● Document text
There is a stream that runs through the grounds.  And a duck pond where two ducks reside.  Our first Sunday here one of the sweet older sisters in our ward insisted that we take Ava out to see the ducks.  Ava loves quacking at the ducks and on week days we often bring old bread to feed them.  Anyway back to the story.  So we were walking down Harvard Avenue and decided to cut through the grounds.  There is a brick wall that surrounds the grounds...

...See.  As we entered through the gate I nearly tripped over Ava as she bent down to pick up a leaf.  I never would have saw them if I hadn't have stopped so abruptly.  I saw movement out of the corner of my eye and I quickly turned my head and there between the brick wall and some shrubs was a very amorous couple.  I starred for just a moment out of surprise and then told Ava to get a move on.  I stopped by the duck pond and saw the couple leaving though the gate hand in hand.  She had black hair and red lipstick and was curvier.  He was tall and lanky and I imagined he preferred the curvier girls and in my mind I applauded him.  I imagined they'd been dating a few months and were hopelessly in love.  They would stroll out the garden gate and walk down the street lamp lighted dusk towards his car.  They were headed for an ice cream shop.  I told you I make up stories for people.  As they were leaving, for just a moment I felt a surge of envy.

[Pixel coordinate grounding data]
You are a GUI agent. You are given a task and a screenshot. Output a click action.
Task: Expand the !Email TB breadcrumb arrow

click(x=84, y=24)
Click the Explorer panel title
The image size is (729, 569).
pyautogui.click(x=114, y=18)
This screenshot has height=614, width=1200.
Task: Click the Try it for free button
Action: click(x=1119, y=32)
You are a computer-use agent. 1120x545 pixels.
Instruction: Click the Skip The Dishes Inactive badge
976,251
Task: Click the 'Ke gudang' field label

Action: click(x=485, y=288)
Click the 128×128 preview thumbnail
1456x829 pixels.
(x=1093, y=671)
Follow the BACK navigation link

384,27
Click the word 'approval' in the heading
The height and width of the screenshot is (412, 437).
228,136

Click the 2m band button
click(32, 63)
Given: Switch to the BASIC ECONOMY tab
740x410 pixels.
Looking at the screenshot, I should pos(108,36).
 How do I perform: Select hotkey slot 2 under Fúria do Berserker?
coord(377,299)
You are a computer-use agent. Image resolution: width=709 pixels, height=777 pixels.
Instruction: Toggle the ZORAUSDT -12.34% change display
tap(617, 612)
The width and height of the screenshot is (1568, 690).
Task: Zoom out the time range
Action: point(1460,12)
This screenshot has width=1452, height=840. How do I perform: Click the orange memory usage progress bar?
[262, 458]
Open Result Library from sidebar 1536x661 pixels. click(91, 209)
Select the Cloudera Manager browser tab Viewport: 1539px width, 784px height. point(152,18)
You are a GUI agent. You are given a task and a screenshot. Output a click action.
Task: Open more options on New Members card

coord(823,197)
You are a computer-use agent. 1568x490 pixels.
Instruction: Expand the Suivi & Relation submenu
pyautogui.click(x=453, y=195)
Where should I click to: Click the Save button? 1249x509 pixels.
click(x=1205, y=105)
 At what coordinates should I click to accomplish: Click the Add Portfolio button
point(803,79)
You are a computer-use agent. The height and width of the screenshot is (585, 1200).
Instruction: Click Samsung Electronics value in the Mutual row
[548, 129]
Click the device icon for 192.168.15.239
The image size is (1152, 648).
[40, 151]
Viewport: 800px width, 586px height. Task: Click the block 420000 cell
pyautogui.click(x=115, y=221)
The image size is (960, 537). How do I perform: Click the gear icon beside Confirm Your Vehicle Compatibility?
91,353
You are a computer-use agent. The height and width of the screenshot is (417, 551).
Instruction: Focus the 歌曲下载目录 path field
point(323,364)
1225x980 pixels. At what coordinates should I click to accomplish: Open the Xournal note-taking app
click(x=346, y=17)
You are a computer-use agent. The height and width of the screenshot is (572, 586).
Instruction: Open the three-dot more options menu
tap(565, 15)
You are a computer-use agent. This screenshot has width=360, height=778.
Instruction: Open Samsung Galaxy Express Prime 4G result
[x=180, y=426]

● List of tasks
#1 Duplicate the passage about the duck pond from "There is a stream" to "surrounds the grounds...".
#2 According to the passage about the duck pond, what does the narrator often bring on weekdays to feed the ducks?
#3 Resume the passage about the duck pond, starting after its last sentence.

● Answer section
#1
There is a stream that runs through the grounds.  And a duck pond where two ducks reside.  Our first Sunday here one of the sweet older sisters in our ward insisted that we take Ava out to see the ducks.  Ava loves quacking at the ducks and on week days we often bring old bread to feed them.  Anyway back to the story.  So we were walking down Harvard Avenue and decided to cut through the grounds.  There is a brick wall that surrounds the grounds...

#2 Old bread.

#3
I've been married for nearly 7 years.  It's not even a blink of an eye in the scheme of things, I realize that.  There are many things that are so comfortable about knowing and loving someone day in and day out.  And there are many things that are not so comfortable.  I often wonder if I'm just a restless soul.  That after 7 years I'd stop mourning the slow disintegration of that spark of first love that burns so hot at the beginning of a relationship that slowly settles into a more even keeled every day love.  I partly blame society for it's glorification of the intense experience of falling in love with a person to the exclusion of all other stages of love.  And I partly blame myself for obsessively reading Victorian romance novels, crying over Disney movies, and watching Father of the Bride 123,000 times.  To say I had high expectations for love and marriage is a big understatement.  
 
Scientists have actually done studies on how long that first falling in love stage lasts and it's effect on the brain.  It turns out that type of love usually lasts 2 years at the max and the feelings and the chemicals they release actually act like a drug in your brain.  How do you stop missing that first kiss when all the memories you have of it are tied into that euphoric feeling so intoxicating to the system?  Sigh.  Can you blame me for giving that couple making out behind the brick wall an envious glare?  I admit making out on the grounds of a church house is a little odd, but the first time I walked around them I imagined myself in a Scarlett O'Hara ball gown snuggled up to Rhett Butler beneath the willow tree.  I know, stop with the period romances already...curse you Jane Austen!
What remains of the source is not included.